Berth charter. If a vessel was chartered for loading "on the berth", the contract of carriage was called a "berth charter". The exact nature of the cargo to be loaded is not known in advance; it being entirely up to the charterers to book the required quantity of cargo. If unsuccessful in booking a cargo, they are responsible for payment of any dead freight. Now a berth charter is a voyage charter where the vessel is chartered to the cargo to a particular berth as the destination.

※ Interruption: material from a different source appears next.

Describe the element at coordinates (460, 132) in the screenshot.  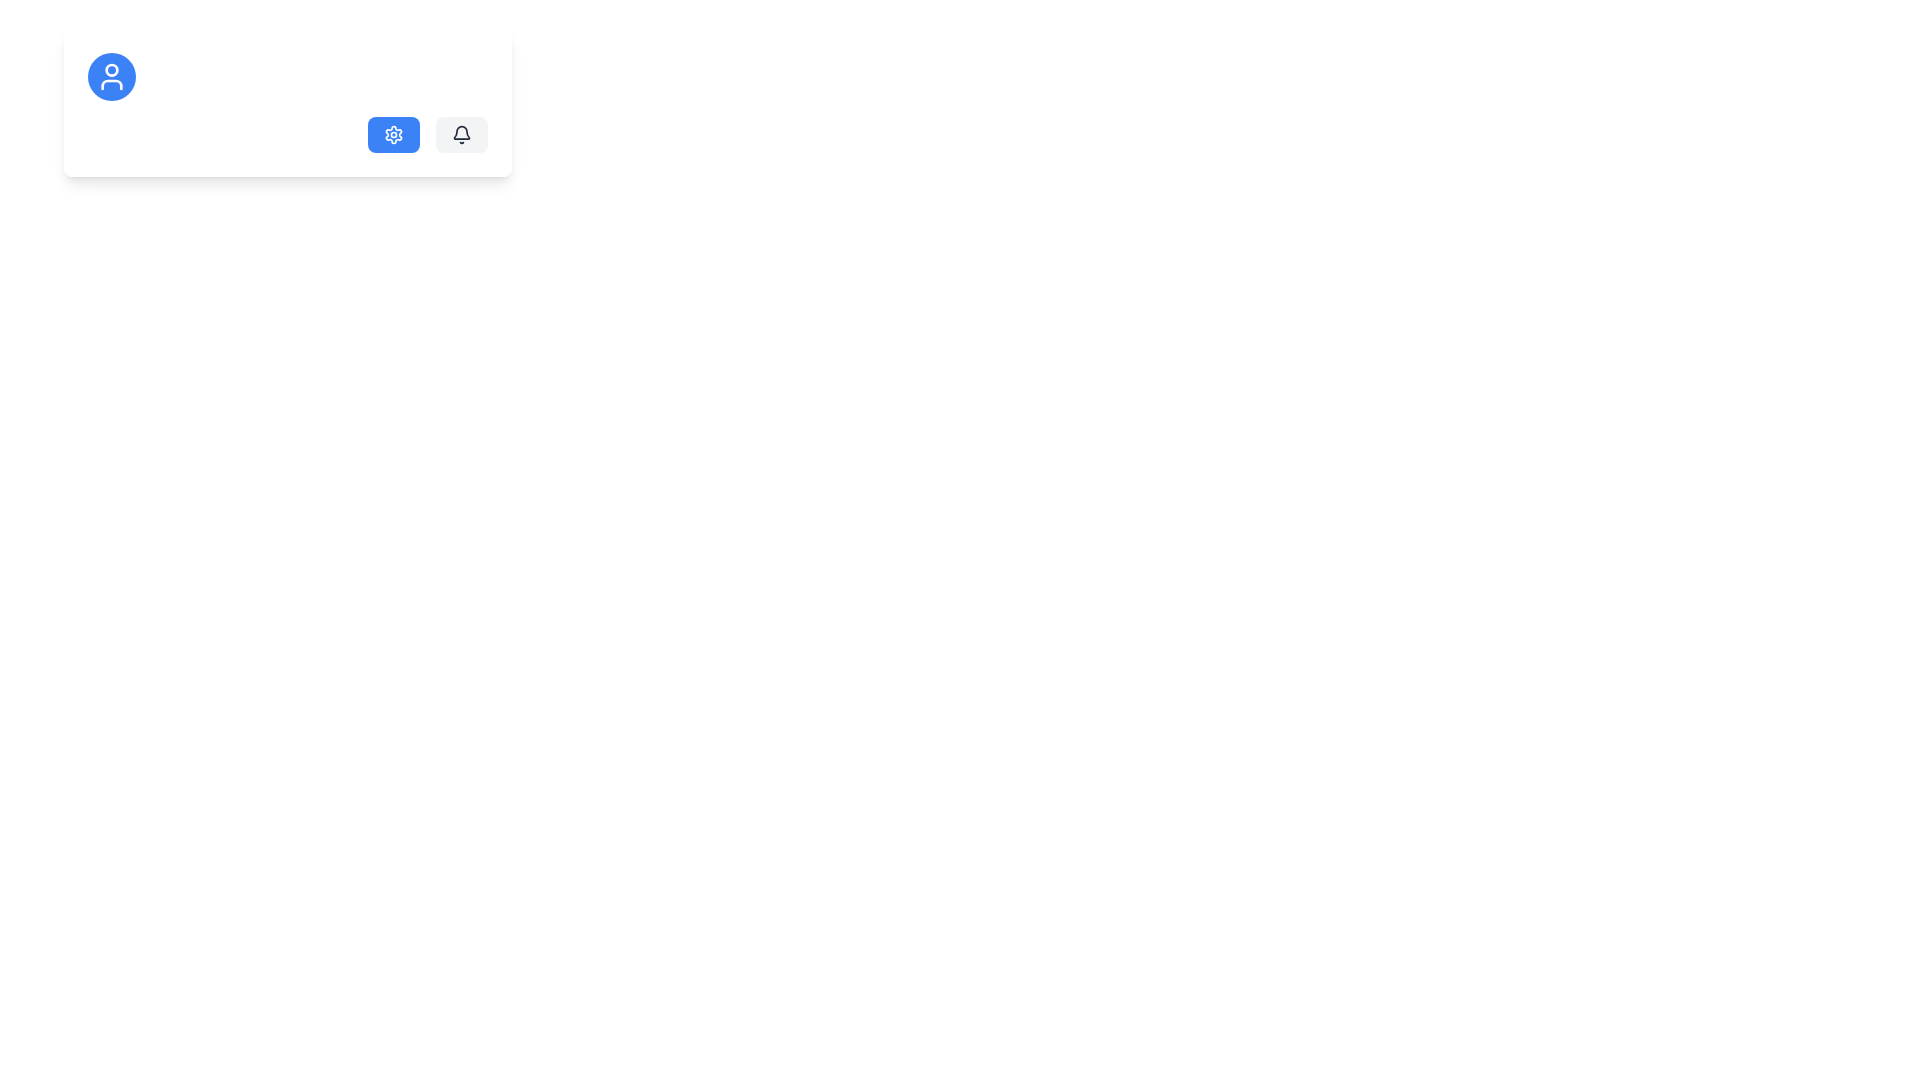
I see `the bell curve element of the notification icon, which is the larger curve within the bell icon located at the end of a horizontal row of buttons next to the user avatar` at that location.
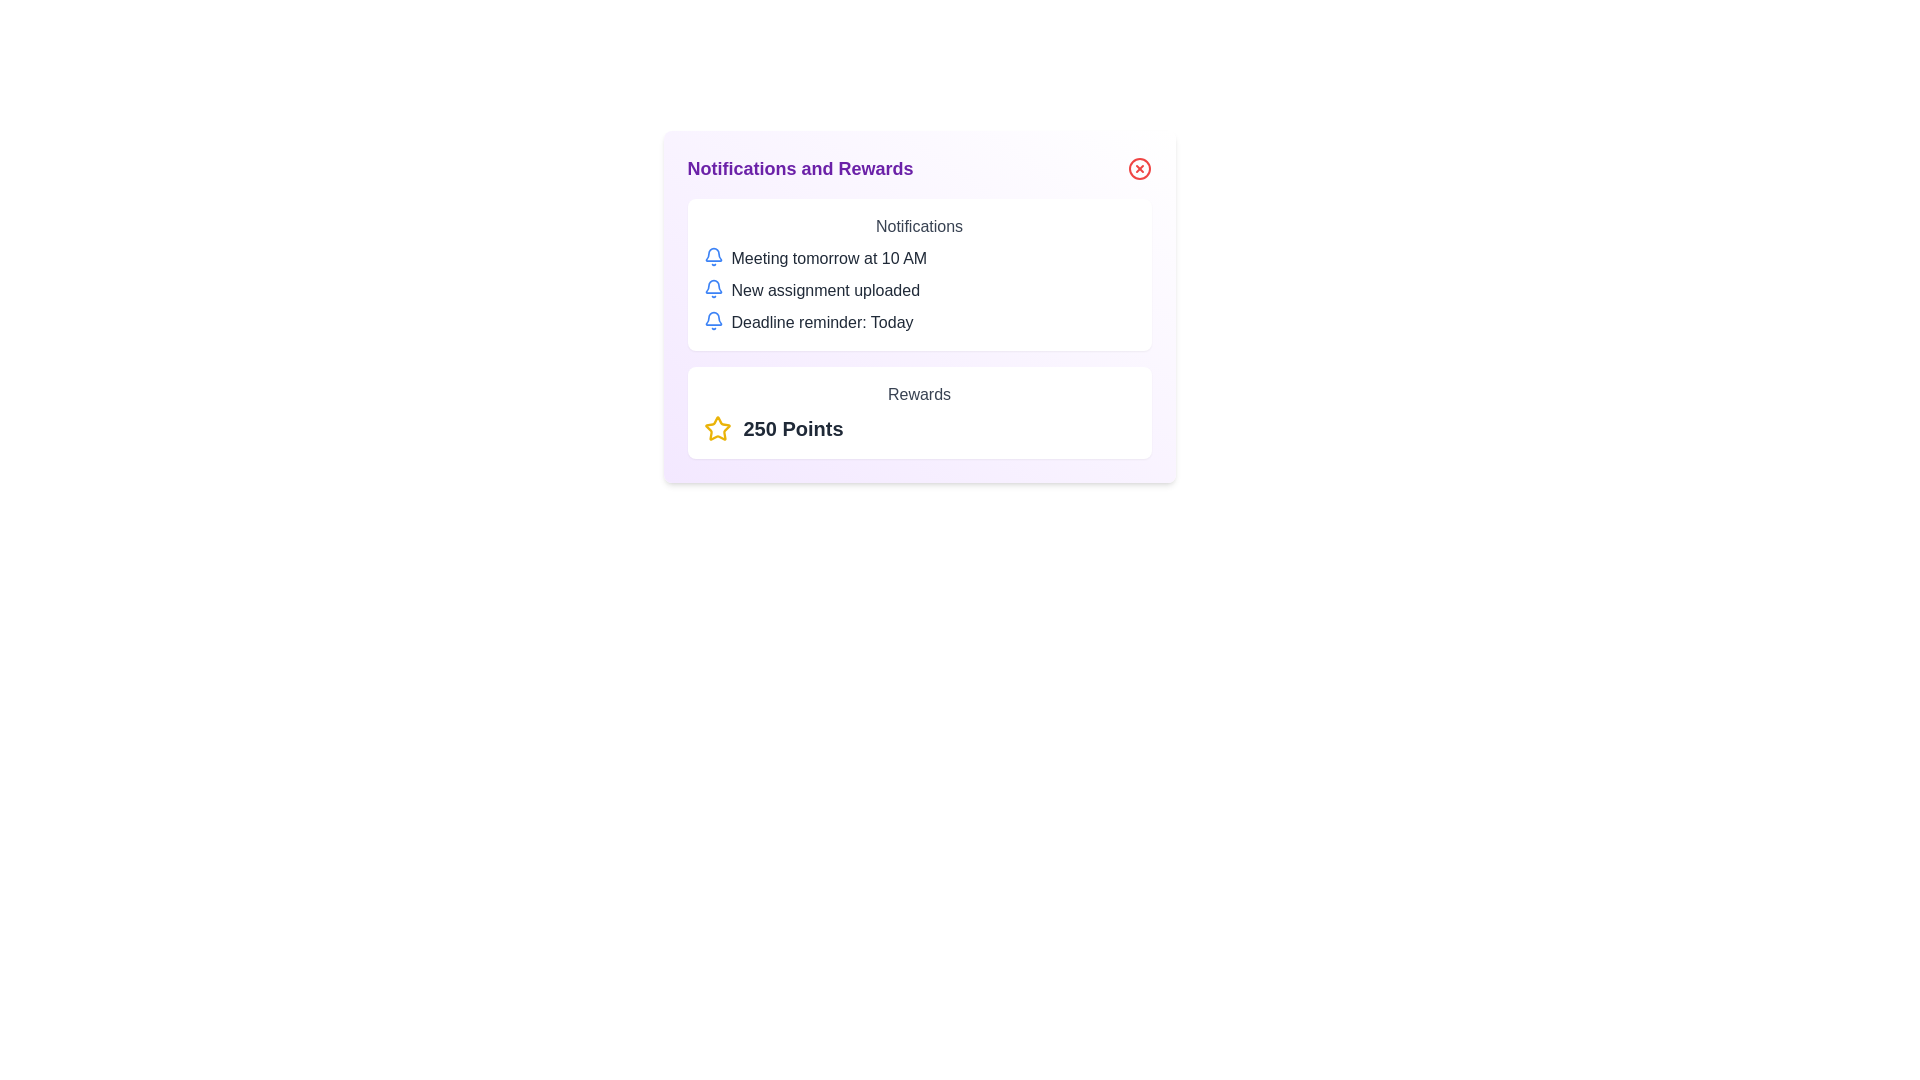 The height and width of the screenshot is (1080, 1920). I want to click on the close button located at the top right corner of the 'Notifications and Rewards' section header to trigger hover effects, so click(1139, 168).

Berth charter. The vessel will be "arrived" when it reaches the agreed destination and this depends on the nature of the charter, whether it is a "berth charter" or a "port charter". In The Kyzikos, 1989, decided in the English House of Lords, the characteristics of these two types of charters were stated as follows:
"The characteristics of a port charter-parry are these. First, the contractual destination of the chartered ship is a named port. Secondly, the ship, in order to qualify as having arrived at the port, and therefore entitled to give notice of readiness to discharge, must satisfy two conditions. The first condition is that, if she cannot immediately proceed to a berth, she has reached a position within the port where waiting ships usually lie. The second condition is that she is at the immediate and effective disposition of the charterers. By contrast, the characteristics of a berth charterparty are these. First, the contractual destination of the chartered ship is a berth designated by the charterers within a named port. Secondly the ship in order to qualify as an arrived ship, and therefore entitled to give notice of readiness to discharge, must (unless the charter-party otherwise provides) have reached the berth and be ready to begin discharging."